Under these criteria, she added, "over 95 percent of the samples with at least 20 ng of material achieved the [desired] metrics."

Using the Horizon, SeraCare, and Agilent contrived samples, the group performed a variety of reproducibility experiments, both within and across runs, operators, and reagent lots, "showing very good correlation between replicates, even down well below 0.5 percent," Hastings said.

Examining analytical sensitivity using their collection of different commercial reference samples, she and her colleagues calculated that at a LOD of 0.5 percent, they could maintain 99 percent sensitivity. For even lower levels, between 0.5 and 0.25 percent, the team still had "quite good sensitivity" at about 80 percent.

For specificity, the lab again turned to contrived reference samples with verified true negative positions, but also tested self-proclaimed or verified normal samples from human plasma.

In reference materials, Hastings said, one issue is that some positions are not as well characterized. This can make it hard to cement a true-negative rate for an assay because it requires you to have a solid picture of all variants that are present or not present.

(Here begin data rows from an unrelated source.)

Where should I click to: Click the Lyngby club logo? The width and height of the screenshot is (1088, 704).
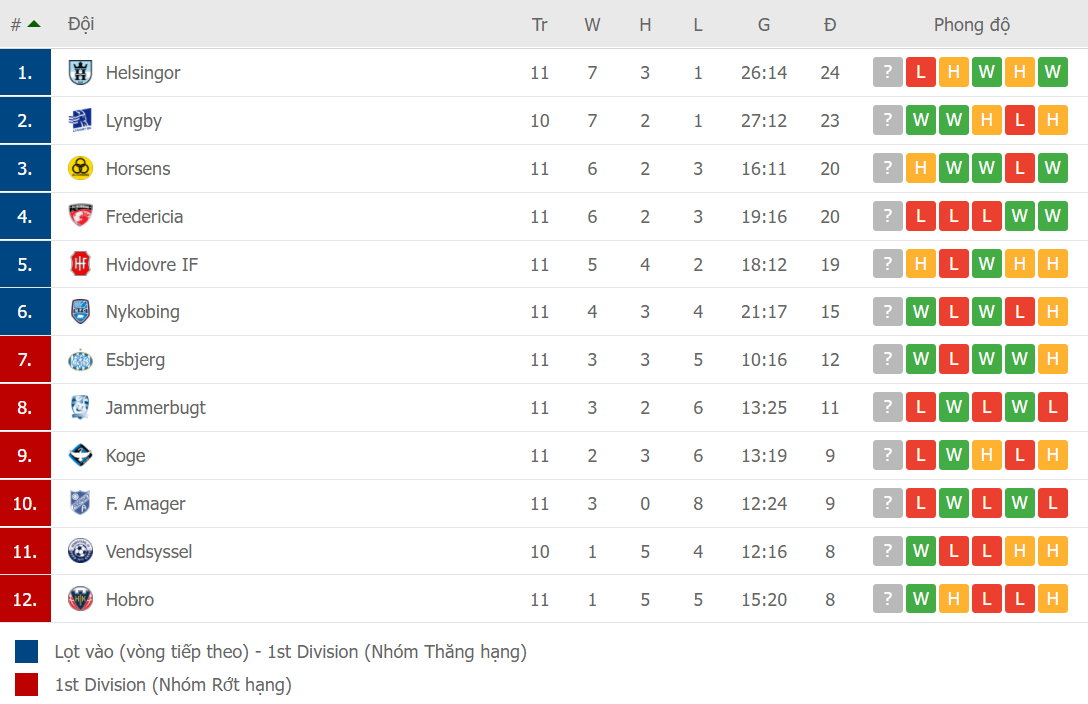[80, 121]
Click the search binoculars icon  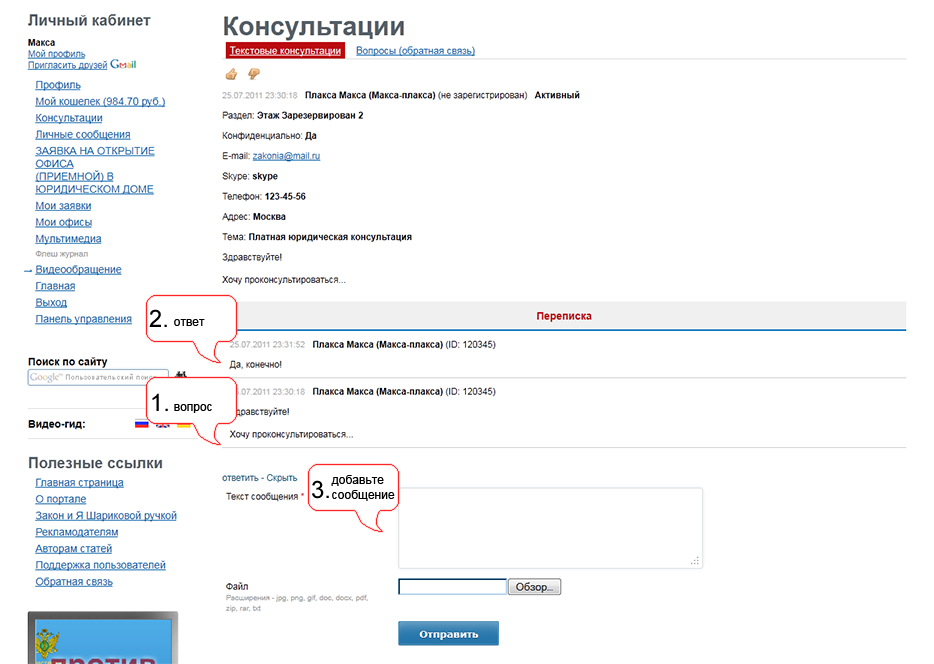tap(180, 374)
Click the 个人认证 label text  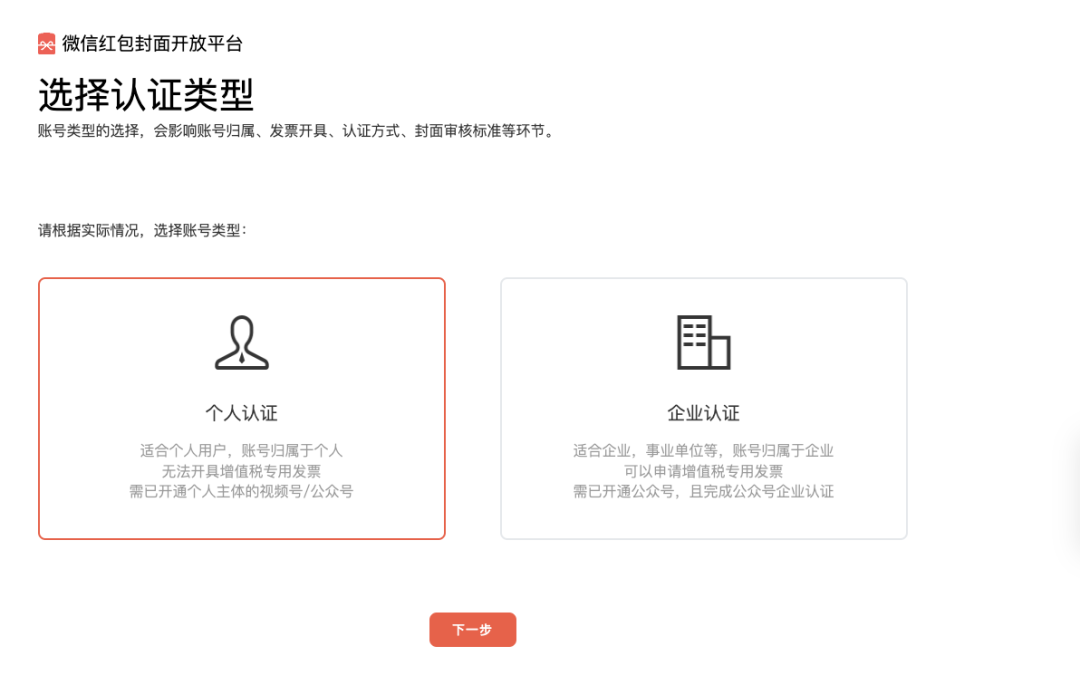click(x=240, y=413)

Regardless, she said, the team achieved "very, very high specificity" with the TSO 500 assay. "We feel very confident that when we are calling a variant, it is in fact present."  

Like FNL's Das, Hastings also raised the issue of clonal hematopoiesis in assessing specificity in clinical "normal" samples. For their validation, the Q2 team analyzed plasma from 25 of these individuals and did call some alterations, which they plan to study further as possible clonal hematopoiesis cases.

In a second validation phase that the company is working on now, Hastings and colleagues are expanding to the detection of copy number alterations and the assessment of microsatellite instability from ctDNA.